O chefe do Escritório do Representante de Comércio dos Estados Unidos (USTR), Jamieson Greer, afirmou que práticas de desmatamento no Brasil proporcionam uma “vantagem desleal” ao agronegócio brasileiro em relação aos produtores norte-americanos. A declaração foi feita durante uma audiência sobre a agenda econômica do governo dos Estados Unidos.
Segundo Greer, esse entendimento foi um dos fundamentos utilizados pelo governo norte-americano para justificar a aplicação de uma tarifa adicional de 25% sobre diversos produtos brasileiros, no âmbito da investigação conduzida com base na Seção 301 da legislação comercial dos Estados Unidos.
De acordo com o representante comercial, o governo norte-americano vem tentando negociar o tema com o Brasil há mais de um ano, mas, segundo ele, não recebeu respostas consideradas satisfatórias. Greer afirmou que a falta de avanços nas negociações contribuiu para a adoção das medidas tarifárias.
A investigação da Seção 301 é um instrumento utilizado pelos Estados Unidos para avaliar práticas comerciais de outros países que possam ser consideradas injustas ou discriminatórias e que afetem empresas e produtores norte-americanos.

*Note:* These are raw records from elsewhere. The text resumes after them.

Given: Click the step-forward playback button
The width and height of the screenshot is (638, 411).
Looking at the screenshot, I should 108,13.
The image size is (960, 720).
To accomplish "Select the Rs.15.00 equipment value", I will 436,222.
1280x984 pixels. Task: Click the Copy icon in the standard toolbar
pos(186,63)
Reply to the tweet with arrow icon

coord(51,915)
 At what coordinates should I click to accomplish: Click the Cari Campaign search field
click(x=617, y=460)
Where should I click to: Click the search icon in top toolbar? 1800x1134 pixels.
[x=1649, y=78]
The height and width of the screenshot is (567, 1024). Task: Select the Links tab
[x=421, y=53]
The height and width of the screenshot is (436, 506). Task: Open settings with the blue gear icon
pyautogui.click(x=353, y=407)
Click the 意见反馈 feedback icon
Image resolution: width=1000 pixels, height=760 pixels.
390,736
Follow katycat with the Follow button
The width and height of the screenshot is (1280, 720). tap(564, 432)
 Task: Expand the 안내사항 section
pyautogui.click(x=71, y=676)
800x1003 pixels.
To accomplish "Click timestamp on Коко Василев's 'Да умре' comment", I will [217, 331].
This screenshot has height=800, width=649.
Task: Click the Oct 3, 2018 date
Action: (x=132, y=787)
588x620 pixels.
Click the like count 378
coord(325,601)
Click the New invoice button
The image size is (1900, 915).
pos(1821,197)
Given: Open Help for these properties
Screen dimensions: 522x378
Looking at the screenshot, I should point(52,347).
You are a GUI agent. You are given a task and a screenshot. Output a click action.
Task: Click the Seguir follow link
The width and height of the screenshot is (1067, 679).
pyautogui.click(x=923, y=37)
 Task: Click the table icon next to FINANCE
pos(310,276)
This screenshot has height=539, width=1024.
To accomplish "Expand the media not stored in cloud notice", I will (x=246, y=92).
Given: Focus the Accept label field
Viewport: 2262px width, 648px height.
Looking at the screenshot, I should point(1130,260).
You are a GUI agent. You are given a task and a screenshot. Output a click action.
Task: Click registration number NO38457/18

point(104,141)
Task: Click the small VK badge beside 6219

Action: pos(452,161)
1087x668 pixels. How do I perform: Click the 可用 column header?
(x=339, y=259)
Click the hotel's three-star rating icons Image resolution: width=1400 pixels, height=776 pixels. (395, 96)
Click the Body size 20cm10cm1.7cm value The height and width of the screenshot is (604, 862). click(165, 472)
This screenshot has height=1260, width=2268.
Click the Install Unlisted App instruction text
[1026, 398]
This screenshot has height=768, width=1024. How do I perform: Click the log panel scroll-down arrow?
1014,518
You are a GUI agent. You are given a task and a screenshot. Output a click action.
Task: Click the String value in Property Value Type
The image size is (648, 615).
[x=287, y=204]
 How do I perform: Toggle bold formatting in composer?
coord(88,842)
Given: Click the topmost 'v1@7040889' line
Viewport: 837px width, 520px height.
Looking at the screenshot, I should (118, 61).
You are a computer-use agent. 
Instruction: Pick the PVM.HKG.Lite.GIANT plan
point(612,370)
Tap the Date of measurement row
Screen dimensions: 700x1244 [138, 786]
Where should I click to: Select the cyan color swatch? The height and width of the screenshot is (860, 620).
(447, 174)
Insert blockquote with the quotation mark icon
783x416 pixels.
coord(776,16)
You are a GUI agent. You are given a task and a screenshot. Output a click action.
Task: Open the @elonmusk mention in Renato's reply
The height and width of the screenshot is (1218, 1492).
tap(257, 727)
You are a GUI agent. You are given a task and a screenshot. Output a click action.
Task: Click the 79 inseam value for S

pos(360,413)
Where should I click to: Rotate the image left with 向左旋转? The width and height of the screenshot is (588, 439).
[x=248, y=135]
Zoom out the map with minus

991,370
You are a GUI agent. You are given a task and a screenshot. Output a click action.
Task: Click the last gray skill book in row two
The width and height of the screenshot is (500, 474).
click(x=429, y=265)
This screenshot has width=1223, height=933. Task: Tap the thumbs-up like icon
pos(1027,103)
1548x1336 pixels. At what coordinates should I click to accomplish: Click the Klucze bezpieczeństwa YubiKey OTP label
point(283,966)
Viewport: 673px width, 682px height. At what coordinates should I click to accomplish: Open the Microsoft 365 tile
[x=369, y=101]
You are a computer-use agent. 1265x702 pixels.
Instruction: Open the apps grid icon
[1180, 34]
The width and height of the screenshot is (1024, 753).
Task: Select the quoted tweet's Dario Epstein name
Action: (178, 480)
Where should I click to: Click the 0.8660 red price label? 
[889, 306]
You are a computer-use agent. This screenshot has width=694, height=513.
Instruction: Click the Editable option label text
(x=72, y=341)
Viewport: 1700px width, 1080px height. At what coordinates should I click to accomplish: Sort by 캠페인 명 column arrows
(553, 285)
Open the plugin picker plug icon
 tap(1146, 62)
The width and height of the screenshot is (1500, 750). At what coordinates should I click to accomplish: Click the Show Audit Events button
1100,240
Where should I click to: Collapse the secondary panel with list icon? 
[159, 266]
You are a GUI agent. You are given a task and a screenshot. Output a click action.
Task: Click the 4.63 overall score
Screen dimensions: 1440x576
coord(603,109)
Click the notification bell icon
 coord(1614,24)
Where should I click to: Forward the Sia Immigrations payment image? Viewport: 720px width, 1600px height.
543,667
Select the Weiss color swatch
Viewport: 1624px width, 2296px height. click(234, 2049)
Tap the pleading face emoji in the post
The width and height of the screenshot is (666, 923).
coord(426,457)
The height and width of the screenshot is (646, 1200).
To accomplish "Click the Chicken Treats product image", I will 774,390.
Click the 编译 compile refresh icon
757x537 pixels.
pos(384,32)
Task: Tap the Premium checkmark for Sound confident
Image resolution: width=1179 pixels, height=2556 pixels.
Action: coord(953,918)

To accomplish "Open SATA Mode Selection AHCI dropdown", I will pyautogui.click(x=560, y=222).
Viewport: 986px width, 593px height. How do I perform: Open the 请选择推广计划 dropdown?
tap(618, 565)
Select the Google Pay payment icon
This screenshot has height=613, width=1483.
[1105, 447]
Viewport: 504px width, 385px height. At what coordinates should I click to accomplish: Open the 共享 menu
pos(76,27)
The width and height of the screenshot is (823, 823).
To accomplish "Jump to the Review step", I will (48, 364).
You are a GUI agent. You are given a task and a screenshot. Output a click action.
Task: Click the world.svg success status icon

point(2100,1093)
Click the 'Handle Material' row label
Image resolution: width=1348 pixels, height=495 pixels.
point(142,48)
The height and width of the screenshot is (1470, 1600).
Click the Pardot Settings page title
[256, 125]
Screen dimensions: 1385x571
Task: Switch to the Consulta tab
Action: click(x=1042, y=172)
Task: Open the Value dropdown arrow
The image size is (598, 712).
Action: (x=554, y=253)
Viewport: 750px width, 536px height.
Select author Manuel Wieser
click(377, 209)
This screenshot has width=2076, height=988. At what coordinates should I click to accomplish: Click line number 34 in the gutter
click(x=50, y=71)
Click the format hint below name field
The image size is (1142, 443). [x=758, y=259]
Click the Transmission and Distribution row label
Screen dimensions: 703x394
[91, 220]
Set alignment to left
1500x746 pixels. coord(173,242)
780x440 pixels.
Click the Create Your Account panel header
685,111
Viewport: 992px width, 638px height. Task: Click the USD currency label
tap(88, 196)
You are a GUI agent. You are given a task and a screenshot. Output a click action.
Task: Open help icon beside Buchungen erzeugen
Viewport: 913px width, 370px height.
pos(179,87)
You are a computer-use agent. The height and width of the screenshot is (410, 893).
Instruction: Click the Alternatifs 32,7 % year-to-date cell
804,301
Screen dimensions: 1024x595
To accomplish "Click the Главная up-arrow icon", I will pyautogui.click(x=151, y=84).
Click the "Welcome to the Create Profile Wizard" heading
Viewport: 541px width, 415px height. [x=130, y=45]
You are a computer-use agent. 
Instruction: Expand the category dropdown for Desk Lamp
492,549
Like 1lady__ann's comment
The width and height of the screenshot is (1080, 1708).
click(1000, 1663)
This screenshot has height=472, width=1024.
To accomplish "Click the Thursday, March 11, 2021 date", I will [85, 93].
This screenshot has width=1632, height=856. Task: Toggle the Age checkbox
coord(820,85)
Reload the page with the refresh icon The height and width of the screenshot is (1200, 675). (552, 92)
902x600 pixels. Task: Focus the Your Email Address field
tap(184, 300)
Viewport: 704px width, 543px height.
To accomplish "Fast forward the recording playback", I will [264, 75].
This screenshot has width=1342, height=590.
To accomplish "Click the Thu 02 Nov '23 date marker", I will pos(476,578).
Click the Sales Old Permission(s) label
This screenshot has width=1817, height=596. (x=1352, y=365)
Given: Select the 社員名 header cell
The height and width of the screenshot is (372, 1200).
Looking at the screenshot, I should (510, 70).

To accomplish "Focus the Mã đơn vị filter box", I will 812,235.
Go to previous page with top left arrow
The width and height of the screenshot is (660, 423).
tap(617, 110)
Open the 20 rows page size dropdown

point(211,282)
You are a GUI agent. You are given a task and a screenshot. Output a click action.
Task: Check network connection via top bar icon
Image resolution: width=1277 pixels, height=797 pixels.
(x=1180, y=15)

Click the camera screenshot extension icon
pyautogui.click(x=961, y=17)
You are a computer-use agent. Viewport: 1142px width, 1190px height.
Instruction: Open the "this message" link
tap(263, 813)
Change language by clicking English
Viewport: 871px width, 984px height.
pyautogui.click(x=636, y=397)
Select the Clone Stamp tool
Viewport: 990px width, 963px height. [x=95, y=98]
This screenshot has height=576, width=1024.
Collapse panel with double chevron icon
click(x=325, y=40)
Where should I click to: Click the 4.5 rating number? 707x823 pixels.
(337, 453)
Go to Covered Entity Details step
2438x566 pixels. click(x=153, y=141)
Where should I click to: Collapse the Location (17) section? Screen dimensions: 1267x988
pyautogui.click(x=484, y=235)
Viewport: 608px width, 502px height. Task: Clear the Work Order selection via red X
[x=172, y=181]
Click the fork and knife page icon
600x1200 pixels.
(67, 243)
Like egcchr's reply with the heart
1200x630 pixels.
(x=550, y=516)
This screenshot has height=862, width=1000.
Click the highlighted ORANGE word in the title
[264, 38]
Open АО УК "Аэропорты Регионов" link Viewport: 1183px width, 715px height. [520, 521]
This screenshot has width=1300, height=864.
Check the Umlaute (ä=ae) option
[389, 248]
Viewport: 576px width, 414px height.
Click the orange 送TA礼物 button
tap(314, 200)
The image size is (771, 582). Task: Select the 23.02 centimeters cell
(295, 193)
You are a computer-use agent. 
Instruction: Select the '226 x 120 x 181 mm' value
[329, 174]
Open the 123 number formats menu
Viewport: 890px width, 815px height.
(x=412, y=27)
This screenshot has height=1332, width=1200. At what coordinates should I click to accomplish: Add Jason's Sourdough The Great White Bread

As declarações reforçam que a política ambiental brasileira passou a integrar os argumentos utilizados pelos Estados Unidos nas discussões comerciais entre os dois países, ampliando o debate para além de questões estritamente econômicas.
O governo brasileiro ainda poderá apresentar seus argumentos e contestar as justificativas adotadas pelos Estados Unidos no âmbito das negociações comerciais e dos mecanismos internacionais cabíveis.